Il reproche aux élus "d’être dans un monde virtuel où il faudrait toujours plus d’impôts" ainsi que de ne pas être suffisamment ouverts sur les réalités économiques et, plus globalement, sur le monde. "L’enjeu de compétitivité est complètement en dehors des écrans de radars d’une majorité de nos décideurs politiques", illustre Patrick Martin.
Pour le président du Medef, l’instabilité politique n’est pas non plus la cause de tous les maux économiques actuels. La dégradation de la situation économique "n’est pas que française, concède-t-il, mais il y a un coefficient politique français qui est aggravant". En témoignent différentes études, comme celle du cabinet de conseil EY, qui indique que 49 % des investisseurs étrangers ont pris la décision de réduire ou de reporter leurs investissements en France à la suite de la dissolution de l’Assemblée nationale.
Les syndicats de salariés, alliés inattendus du patronat
Face à la "dangerosité de la situation économique", le président du Medef s’est trouvé des alliés pour le moins inattendus : les syndicats de salariés. Il y a quelques jours, trois syndicats patronaux (Medef, CPME et U2P) et quatre syndicats de salariés (CFDT, CFTC, CFE CGC et FO) signaient une déclaration commune pour alerter la sphère politique du "risque d’une crise économique aux conséquences sociales désastreuses". Selon Patrick Martin, les syndicats de salariés sont "parfaitement lucides quant à la réalité de la situation économique", marquée par une vague automnale de défaillances d’entreprises et d’annonces de suppressions d’emplois. Selon les calculs de la CGT (qui n’a pas voulu signer la déclaration commune), entre 170 000 et 200 000 emplois sont actuellement menacés.

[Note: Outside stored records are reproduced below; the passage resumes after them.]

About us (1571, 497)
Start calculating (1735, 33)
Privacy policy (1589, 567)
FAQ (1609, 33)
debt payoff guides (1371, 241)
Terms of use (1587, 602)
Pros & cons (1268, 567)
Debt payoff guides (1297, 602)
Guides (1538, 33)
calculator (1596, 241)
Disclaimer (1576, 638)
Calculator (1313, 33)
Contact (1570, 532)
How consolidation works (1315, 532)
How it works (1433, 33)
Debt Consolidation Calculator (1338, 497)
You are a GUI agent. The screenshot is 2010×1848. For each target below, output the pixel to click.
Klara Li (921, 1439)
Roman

Avec les syndicats, "sur les solutions, on n’est pas forcément d’accord", concède toutefois le président du Medef. Mais ce dernier se dit "assez confiant dans la capacité que nous aurons, syndicats et patronat, à prendre un certain nombre de sujets, pas contre le politique, mais de manière autonome". Quelques jours avant la motion de censure qui a provoqué la chute du gouvernement Barnier, les partenaires sociaux s’entendaient sur trois textes définissant les nouvelles règles de l’assurance chômage, de l’emploi des seniors et sur les parcours syndicaux en entreprise.
À défaut d’un cap politique clair, Patrick Martin semble donc miser sur une démocratie sociale renforcée, où patronat et syndicats pourraient devenir les derniers remparts face à la crise. Une union aussi inédite que fragile, qui pourrait contribuer à redéfinir les équilibres du pouvoir en France.